The Dreamcast – A Retrospective

Dreamcast
  |    |  Category: Opinion Piece

The Dreamcast, Sega’s last official hardware released worldwide, just turned 20 this year. Let’s take a look back on this influential but ultimately ill-fated console, looking at the hardware, the games and it’s impact on video gaming as a whole.

Sega has been a long standing fixture within both the arcade and home console market with a string of hits ranging from racing games to flying games and mascot Staples like Sonic the Hedgehog. Sega had much success with their superior scaling technology in games such as After Burner and Outrun as well as in the home with the massively successful Sega Genesis. Partially due to their stellar marketing and knowing their American audience. A string of lackluster home consoles and bad business moves came after though with the launch of the Sega CD, 32X and Saturn most of which barely lasted more than a few years. Consumer confidence in Sega was pretty low. And then something big happened.

The late 90s we’re an interesting time. Final Fantasy VII among other games was the turning of the tide. Video Games were coming out of the basements and seedy arcades. They were becoming cool, mainstream. Sony, Nintendo and Sega all had consoles out on the market. The PC vs. console wars hit fever pitch. Times were good in general for games. The 32X was dead, the Saturn was on it’s last legs but Sega had some killer tech on the horizon.

In possibly the best launch lineup of games (House of the Dead 2, Hydro Thunder, Power Stone, Ready 2 Rumble Boxing, Sonic Adventure, Soulcalibur and Tokyo Xtreme Racer among others) Sega came strong out of the gate. With the launch date of 9-9-99, fervor was high in America and with a $199 price tag, included modem and hip marketing that played to American tendencies to boot, the North American gaming audience ate it up. Sega had a console that was definitely modern and forward thinking at the same time. It looked to be that Sega could be in it for the long haul.

Things were looking good for Sega or at least it seemed. The reception over in Japan was good but not great. It seemed that lots of people were eagerly awaiting the new iteration of Sony’s PlayStation console, the PS2.

Sega was able to bring arcade quality visuals to the home without compromise. It signaled the end of arcades as we new them. Soulcalibur was the poster child for the console. It had visuals surpassed from the arcade version. More characters, extra modes and tons of game tweaks. It was a console exclusive. No PlayStation port, no N64 port. And that game was near perfect. Balanced to fighting game fans’ exacting standards. SoulCalibur along with new series Crazy Taxi, the groundbreaking Shenmue, the NFL 2K football series, Jet Set Radio and more, the games were incredible. The Sega produced 2K sports series, now owned by 2K Games, was far superior to EA offerings. With superior gameplay and online support, Sega was winning over the sports fans.
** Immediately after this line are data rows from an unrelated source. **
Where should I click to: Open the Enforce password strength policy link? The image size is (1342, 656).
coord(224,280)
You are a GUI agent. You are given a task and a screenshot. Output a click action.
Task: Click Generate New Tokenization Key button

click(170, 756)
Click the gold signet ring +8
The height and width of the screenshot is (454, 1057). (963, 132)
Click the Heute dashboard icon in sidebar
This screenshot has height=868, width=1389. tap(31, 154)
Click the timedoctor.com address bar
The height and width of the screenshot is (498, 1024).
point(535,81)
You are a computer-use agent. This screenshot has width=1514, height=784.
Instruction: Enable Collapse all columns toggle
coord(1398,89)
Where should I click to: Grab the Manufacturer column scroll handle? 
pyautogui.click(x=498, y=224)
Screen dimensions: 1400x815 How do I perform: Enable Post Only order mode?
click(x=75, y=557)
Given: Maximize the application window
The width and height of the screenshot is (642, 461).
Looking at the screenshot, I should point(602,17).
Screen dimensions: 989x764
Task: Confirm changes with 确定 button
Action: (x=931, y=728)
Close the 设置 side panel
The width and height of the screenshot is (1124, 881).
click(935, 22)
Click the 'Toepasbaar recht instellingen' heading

Sadly though, all of these things couldn’t keep the Dreamcast afloat. Just 2 years after it launched and with pressure internally, on March 31, 2001, Sega discontinued manufacturing of the Dreamcast. While games still continued to come out well into 2002, it was the end for Sega in the console market. They would become exclusively a publisher and developer of games. The console manufacture couldn’t compete with the PlayStation 2 and it’s included DVD playback capability.

Sega Logo

Sega left a mark on the industry with some of the most iconic characters and game series and the Dreamcast left a mark on console development to this day. It was the first console with integrated online connectivity. It had the first controller with an LCD screen via an optional memory unit. Microsoft looked very heavily at the Dreamcast for inspiration into their first foray into the console gaming market. Peter Moore formally of Sega was poached and brough over to the Xbox team.